# Data for the task
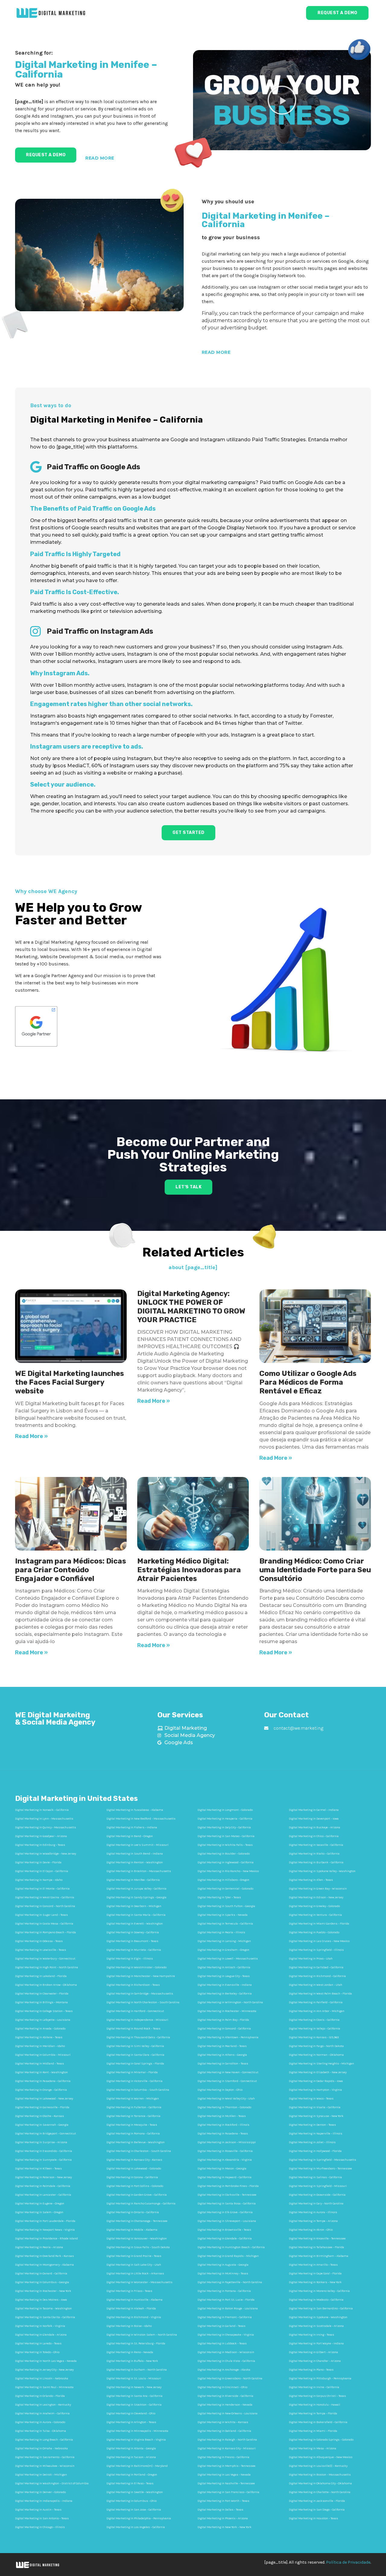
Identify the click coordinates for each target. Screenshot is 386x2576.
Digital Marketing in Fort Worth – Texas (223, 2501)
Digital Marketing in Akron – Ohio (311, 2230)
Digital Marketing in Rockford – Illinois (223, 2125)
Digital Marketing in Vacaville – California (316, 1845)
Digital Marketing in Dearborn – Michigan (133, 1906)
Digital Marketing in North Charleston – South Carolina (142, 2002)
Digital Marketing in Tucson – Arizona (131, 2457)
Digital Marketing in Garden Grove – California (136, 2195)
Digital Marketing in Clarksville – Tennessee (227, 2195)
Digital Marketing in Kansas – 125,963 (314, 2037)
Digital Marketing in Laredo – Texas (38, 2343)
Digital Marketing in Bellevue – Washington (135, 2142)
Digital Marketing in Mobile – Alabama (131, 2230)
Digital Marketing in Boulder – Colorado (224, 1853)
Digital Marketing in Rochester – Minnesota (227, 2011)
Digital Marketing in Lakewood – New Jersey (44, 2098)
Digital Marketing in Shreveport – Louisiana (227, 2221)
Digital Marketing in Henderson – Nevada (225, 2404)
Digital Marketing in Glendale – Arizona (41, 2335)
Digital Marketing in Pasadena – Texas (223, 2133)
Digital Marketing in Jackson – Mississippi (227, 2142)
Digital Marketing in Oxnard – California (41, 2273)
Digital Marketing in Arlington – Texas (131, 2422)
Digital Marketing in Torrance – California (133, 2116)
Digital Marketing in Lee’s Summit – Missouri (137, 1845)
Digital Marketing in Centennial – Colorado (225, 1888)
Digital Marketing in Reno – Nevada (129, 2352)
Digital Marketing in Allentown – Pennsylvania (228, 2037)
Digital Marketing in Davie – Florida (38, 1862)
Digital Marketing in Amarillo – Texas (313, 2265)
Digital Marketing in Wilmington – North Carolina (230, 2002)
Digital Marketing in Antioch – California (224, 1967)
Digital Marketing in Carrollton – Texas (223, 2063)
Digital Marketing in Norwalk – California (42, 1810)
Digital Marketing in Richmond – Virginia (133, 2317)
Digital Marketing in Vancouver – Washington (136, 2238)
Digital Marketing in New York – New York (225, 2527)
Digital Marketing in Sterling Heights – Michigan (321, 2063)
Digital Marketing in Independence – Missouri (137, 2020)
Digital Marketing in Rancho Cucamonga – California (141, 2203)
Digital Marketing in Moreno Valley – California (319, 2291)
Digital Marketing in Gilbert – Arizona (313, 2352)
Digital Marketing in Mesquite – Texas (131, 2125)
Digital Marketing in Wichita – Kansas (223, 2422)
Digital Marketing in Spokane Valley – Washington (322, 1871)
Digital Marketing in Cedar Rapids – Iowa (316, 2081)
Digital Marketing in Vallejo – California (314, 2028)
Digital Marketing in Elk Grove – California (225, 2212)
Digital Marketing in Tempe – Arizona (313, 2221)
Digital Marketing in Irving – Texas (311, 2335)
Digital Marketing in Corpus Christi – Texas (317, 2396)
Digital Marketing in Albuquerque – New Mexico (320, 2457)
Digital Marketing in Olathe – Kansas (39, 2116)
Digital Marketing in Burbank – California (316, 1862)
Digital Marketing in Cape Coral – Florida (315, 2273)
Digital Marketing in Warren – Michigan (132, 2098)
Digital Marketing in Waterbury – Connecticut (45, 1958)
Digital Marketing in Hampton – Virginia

---

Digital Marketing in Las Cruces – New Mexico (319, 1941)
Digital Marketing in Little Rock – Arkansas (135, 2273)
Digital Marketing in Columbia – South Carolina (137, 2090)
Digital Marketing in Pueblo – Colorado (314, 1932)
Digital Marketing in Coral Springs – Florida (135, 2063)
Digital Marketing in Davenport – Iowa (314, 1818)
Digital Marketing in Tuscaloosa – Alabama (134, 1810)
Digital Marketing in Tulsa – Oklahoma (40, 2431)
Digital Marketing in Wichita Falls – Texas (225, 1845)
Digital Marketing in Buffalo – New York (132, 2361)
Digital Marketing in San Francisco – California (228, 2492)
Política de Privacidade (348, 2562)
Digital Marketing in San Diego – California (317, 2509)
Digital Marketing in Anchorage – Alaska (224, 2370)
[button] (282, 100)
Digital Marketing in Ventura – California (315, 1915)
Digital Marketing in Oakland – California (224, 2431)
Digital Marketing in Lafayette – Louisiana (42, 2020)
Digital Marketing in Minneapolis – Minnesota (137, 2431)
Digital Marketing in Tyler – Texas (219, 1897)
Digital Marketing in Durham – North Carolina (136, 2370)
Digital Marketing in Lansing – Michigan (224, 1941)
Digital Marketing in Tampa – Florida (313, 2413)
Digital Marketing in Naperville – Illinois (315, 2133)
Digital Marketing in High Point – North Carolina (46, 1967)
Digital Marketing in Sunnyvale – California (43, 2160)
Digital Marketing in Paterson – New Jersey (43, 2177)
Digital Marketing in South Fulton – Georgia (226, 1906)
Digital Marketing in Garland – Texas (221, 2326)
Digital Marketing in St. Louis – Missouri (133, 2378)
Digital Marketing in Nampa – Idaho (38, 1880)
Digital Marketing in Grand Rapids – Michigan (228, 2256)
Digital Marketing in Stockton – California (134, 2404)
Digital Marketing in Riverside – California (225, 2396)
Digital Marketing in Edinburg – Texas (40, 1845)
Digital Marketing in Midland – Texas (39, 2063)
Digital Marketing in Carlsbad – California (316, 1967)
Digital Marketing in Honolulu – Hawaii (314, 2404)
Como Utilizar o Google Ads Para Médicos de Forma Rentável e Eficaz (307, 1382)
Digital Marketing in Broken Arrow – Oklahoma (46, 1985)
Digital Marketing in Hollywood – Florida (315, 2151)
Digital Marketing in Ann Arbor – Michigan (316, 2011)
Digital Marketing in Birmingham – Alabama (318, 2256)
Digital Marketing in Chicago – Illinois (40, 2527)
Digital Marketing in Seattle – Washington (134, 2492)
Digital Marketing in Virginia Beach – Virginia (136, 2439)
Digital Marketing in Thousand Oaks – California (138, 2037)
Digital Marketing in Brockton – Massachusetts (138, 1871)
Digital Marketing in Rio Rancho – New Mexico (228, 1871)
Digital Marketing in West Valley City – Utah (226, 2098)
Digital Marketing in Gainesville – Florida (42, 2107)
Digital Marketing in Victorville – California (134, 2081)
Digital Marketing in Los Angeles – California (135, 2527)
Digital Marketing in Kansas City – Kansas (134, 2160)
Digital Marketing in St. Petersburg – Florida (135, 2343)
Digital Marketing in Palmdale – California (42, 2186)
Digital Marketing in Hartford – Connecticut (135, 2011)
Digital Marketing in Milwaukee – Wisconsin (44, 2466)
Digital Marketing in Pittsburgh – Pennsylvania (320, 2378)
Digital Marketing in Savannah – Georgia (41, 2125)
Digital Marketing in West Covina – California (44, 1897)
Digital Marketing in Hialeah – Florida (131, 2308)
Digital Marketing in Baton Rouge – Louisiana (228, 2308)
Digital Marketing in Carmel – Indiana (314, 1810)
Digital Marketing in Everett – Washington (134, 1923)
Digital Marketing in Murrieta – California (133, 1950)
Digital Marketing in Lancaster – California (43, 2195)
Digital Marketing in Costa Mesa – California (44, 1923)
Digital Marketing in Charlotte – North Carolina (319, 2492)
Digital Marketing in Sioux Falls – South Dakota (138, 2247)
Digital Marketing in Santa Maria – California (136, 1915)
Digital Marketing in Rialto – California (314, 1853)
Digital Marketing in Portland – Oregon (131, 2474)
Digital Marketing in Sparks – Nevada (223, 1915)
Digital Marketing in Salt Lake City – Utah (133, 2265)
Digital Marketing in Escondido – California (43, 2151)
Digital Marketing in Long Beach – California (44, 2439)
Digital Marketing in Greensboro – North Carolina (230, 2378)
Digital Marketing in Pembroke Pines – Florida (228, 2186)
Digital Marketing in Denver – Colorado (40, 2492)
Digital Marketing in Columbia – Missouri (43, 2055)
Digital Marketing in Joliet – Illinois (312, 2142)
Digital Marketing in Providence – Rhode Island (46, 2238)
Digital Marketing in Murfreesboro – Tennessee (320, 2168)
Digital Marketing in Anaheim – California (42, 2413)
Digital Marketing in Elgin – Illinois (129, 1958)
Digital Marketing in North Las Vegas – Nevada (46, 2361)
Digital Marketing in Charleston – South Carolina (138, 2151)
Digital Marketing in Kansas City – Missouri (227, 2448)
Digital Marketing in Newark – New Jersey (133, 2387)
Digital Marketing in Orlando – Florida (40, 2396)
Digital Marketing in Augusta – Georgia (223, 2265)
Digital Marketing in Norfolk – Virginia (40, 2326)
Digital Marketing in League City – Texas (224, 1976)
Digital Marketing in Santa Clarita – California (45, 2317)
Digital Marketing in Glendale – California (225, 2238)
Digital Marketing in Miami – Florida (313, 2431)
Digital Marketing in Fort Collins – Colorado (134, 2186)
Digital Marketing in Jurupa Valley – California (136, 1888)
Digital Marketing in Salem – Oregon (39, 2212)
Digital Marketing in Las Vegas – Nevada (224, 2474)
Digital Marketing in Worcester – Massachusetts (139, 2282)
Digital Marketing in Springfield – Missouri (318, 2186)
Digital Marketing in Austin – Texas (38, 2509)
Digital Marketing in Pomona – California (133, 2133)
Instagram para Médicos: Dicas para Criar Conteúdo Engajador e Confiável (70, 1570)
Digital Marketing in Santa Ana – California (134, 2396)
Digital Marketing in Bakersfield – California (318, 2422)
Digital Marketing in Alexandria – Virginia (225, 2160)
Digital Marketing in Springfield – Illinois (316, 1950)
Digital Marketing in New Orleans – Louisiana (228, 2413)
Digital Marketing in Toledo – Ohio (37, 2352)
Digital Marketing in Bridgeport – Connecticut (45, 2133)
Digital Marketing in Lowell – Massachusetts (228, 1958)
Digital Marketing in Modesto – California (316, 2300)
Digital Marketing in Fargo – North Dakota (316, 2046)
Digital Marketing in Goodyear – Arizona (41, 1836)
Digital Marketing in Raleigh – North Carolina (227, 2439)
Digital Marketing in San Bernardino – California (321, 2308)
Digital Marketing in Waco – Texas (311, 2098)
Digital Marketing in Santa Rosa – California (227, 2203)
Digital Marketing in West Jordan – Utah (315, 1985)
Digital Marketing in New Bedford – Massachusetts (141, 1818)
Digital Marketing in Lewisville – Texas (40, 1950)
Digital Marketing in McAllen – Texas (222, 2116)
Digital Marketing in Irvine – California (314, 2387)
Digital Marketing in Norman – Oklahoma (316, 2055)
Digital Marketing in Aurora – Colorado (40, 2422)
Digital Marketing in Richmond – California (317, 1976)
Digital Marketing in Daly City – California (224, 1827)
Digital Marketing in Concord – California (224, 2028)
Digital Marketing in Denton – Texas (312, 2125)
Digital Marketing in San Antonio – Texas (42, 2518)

# Work order
What number of lines in the listing above hold the string "Beach"? Give that number and nothing else.

# Answer for the task
2